As I packed and ran off to college, I learned a new simplicity… how to give up hobbies that would take more time and supplies than I could give. I was living in a dorm, so gardening was out. I had a meal plan, so I gave up cooking. Clothes and school supplies replaced my painting and craft wares. Course books replaced my poetry and literature treasures. Pictures of immediate family took over for art and décor. Looking back, I had to adopt a very primitive lifestyle due to space, time, and budget. It facilitated the move back home after graduation… I couldn’t WAIT to go back to the life I had left behind!

While studying at college, I had the opportunity to travel abroad and learned yet another mode of simplicity… how to pack light. Having grown up camping and day-hiking, I was exposed to the experience of wearing everything you need. Food, clothes, and basic survival gear fit on your body or in your backpack. It is satisfying knowing that the extent of global impact was only in what your person could manage and not what any mechanical or technological device that you operated could do. Travel clothes became outing clothes became serendipitous evening clothes. Three sets of undergarments lasted ten days with handwashing. A bar of soap became laundry detergent and shampoo. Your fingers became utensils, and your disposable lunch cup was saved to be a “leftovers” container for dinner. Creativity and practicality became kindred companions.

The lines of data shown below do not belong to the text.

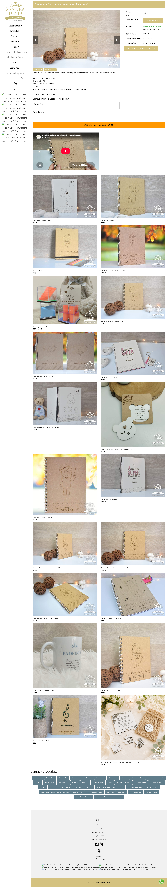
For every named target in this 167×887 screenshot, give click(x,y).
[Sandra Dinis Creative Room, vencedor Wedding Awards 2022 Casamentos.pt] (15, 127)
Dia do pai (88, 787)
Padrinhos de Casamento (15, 52)
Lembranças (87, 778)
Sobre (99, 825)
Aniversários (113, 778)
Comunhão (100, 778)
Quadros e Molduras (135, 787)
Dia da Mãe (50, 778)
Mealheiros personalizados (106, 787)
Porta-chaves (109, 797)
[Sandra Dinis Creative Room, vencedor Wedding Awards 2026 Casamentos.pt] (70, 865)
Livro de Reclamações (98, 839)
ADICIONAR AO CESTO (97, 125)
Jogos (121, 787)
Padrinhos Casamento (94, 792)
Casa (142, 778)
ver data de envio (153, 20)
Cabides (75, 782)
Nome (48, 69)
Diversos (37, 782)
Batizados (14, 30)
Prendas (15, 36)
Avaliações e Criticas (99, 836)
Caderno (38, 69)
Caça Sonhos (77, 792)
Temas (14, 46)
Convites (85, 782)
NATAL (15, 62)
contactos (15, 89)
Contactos (15, 67)
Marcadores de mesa (123, 782)
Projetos (42, 787)
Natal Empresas (151, 792)
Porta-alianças (98, 782)
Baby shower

Fast forward three years to my moving to L.A. and sharing an apartment with three other people. Yet again, I pilfered through my life’s collections at home to discern what would be necessary in this new city life. What domestic supplies did my roommates already have? What books could I not live without? What clothes hadn’t I worn in months and could be donated to make room for a trendier closet? What sentimental objects did I want to remember, and which were content to remain immaterial memories? Of course, I’ve slightly added to my room each time I venture home, but for the most part I have what I need.

It is very odd, then, to live with this simplicity in this California city which favors “more, more, more!” Within my first three months I found myself buying things because “I deserved it” or it was “just a treat.”  I suddenly “needed” more than I ever had before. It was indulgent and felt good to pretend I was a rich celebrity who could afford to set free my impulsive desires.

And yet, I became increasingly dissatisfied because I’d want something, buy it, feel guilty, get stressed about the thrown-away money, and seek fulfillment in something else. Something had to be done! So, I resolved not to buy anything for a week. No food (I’d eat what was in the pantry, even if it was beans and rice for three days), no clothes, no magazines or books, no gum, no coffee. Nothing.

At the end of my week experiment, I felt like I’d had a tough but satisfying workout.  More importantly,  my sensitivity to simplicity was restored. Remember: wealth is relative to desire.